Slavonian Family Tosses 25 Tons Of Watermelons, Blames Imports

Total Croatia News

Brankovic Cherries.jpg
Screen Grab, Facebook; Antonio Gvozdić

July 25, 2018 — A Slavonian farmer is forced to dispose of a crop which has no buyers.

A Slavonian farmer posted footage of his family dumping about 25 tons of watermelons onto a desolate field after they could not find buyers.

Antonio Gvozdić from Soljana, near Županje, posted the footage of a tractor dumping watermelons around a field as the patriotic song, “Moja Domovina” played in the background. [Check out the video below].

Video via Facebook; Antonio Gvozdić

Gvozdić said the fruit went unsold even during the height of the summer because his produce cannot compete with competition imported from “Morocco, Albania, Greece and other countries.”

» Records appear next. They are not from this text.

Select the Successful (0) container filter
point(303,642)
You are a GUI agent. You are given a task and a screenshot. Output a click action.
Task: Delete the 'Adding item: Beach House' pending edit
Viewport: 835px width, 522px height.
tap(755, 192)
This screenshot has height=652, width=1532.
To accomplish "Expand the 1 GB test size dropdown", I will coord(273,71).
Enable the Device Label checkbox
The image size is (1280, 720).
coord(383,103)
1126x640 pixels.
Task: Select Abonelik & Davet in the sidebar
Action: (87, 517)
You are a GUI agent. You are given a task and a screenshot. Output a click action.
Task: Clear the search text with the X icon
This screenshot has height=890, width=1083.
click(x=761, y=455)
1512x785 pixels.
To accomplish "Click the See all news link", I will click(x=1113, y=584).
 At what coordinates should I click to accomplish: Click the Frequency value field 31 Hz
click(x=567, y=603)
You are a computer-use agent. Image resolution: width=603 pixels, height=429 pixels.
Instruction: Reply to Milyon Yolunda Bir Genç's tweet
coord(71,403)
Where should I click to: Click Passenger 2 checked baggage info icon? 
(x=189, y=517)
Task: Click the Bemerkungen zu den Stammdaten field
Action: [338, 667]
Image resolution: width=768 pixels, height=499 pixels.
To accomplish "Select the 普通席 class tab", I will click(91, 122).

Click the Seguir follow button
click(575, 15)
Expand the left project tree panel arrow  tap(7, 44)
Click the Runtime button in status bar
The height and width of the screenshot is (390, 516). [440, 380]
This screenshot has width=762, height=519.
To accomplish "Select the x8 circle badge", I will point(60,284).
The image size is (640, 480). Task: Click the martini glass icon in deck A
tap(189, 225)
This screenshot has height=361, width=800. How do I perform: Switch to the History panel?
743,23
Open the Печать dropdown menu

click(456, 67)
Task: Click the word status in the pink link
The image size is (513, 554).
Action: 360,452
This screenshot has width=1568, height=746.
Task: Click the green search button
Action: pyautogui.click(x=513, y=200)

Slavonia’s inability to compete isn’t new. Last summer also saw an influx of low-priced seasonal fruit, including watermelons, from many of the same countries Govozdić listed.

The video hit a painful note in Slavonia, where a mix of local economic forces, foreign policy and trade agreements have decimated Croatia’s chunk of the fertile Pannonian Basin.

The region is the epicenter of Croatia’s ongoing demographic crisis, which last year saw 47,000 residents leave the country. The figure is most likely higher, as not every emigrant announces his or her departure. Some parts of Eastern Croatia have thinned out by astounding margins, with Vukovar-Srijem County losing more than 60,000 inhabitants over two decades.

The problem will only be exacerbated as transportation hurdles are cleared, connecting major hubs like Osijek directly to the outside world.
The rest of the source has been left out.